I was sorely disappointed that I had made the decision to come to hospital and felt that I had cheated myself and my husband out of that glorious moment of welcoming my baby into the world in my own surroundings. However, I soon discovered that God had his hand on me and there was a reason why I needed to go to hospital. He allowed me to complete 11 hours and 20 minutes or so of my 12 hours and 20 minutes of labour all relaxed in my own surroundings. He got me through the whole labour with only the use of gas and air as I wished.
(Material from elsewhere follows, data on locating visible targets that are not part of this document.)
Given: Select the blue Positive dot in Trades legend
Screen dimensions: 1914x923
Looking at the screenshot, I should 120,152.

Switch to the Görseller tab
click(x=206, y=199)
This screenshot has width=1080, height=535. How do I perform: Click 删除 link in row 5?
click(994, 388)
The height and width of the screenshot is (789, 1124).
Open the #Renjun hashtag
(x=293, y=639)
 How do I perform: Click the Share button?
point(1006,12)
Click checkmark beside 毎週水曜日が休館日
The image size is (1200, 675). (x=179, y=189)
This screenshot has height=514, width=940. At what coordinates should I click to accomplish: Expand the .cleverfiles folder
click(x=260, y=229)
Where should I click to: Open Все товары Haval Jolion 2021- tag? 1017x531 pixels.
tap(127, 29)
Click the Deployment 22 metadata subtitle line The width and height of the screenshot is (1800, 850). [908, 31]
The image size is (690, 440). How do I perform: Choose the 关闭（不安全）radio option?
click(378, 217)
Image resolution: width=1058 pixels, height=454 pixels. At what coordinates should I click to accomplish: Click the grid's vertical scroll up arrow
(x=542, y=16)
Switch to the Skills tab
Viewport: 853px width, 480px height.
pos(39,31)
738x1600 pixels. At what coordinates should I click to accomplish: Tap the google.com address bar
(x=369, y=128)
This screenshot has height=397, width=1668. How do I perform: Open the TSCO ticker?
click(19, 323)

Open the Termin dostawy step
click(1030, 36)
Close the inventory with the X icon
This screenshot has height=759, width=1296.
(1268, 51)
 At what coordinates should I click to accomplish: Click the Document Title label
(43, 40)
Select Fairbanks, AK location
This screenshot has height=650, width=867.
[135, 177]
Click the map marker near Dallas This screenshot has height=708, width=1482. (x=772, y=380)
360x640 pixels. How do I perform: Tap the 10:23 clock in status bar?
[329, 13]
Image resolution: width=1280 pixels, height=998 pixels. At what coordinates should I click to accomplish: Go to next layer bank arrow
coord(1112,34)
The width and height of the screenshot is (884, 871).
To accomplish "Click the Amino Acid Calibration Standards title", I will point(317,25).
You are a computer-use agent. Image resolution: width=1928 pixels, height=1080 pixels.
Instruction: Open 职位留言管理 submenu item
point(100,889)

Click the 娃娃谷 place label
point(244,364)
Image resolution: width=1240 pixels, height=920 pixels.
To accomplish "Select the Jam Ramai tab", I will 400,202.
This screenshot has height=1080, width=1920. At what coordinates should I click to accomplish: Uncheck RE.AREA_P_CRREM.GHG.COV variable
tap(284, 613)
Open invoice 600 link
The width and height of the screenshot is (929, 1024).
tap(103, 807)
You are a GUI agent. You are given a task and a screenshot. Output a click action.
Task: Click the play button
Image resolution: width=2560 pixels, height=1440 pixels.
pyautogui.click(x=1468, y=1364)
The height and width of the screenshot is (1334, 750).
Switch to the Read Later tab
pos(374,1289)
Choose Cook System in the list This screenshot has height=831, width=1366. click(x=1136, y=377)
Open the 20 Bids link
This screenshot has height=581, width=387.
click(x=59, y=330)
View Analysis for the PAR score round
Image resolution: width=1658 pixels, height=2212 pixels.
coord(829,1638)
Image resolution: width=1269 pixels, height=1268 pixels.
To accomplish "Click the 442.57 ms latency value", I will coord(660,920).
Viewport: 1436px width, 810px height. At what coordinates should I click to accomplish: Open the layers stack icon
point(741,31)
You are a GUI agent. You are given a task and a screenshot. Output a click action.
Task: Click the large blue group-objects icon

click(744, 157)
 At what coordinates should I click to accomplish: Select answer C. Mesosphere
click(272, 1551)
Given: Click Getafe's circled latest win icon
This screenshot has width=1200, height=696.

He allowed me to stay active and mobile the whole way through instead of being strapped to a machine and lying on a hospital bed. He kept both my heart rate stable and protected my baby, who, despite the meconium, needed no medical treatment at all, not even a clearing of her airways! But He knew also that I was severely anaemic, was going to lose a lot of blood and that my heartrate would race again causing me to pass out twice in a very short space of time after the birth and that I would need a lot of medical care.
So, while the end might not have been quite as I had planned (I certainly didn’t expect to be so ill afterwards) I got all the major elements of my birth plan honoured (even if we did have to fight for a few and go against the medical tide). I am very fortunate to have had such great labour support from my husband. As well as protecting me and our child so well, he was also a great encourager, and a great carer for our baby which is just as well as I couldn’t do anything but feed her for the first day.
Despite the not so nice ending after the birth, I loved my labour and I say that honestly. I LOVED it, and I would do it all over again just as I did this time. Every decision I made before and during my labour was driven by love for the tiny life within, and there was nothing greater than seeing her little face for the first time. And, it no longer matters that she wasn’t welcomed into this world in her home (but I would still plan for a home birth every time). All that matters is that she arrived safely, I got the medical care I needed right when I needed it instead of the situation being even worse by having to rush to the hospital post birth, and we are both enjoying getting to know each other very much. 🙂
I’d be interested in hearing other people’s thoughts on their labour. How did you find the pain of contractions? What did you use/do to see you through them. Were there any unexpected twists along the way or did it all go smoothly? Did you have your baby at home or in the hospital? What are your thoughts on a home/hospital birth?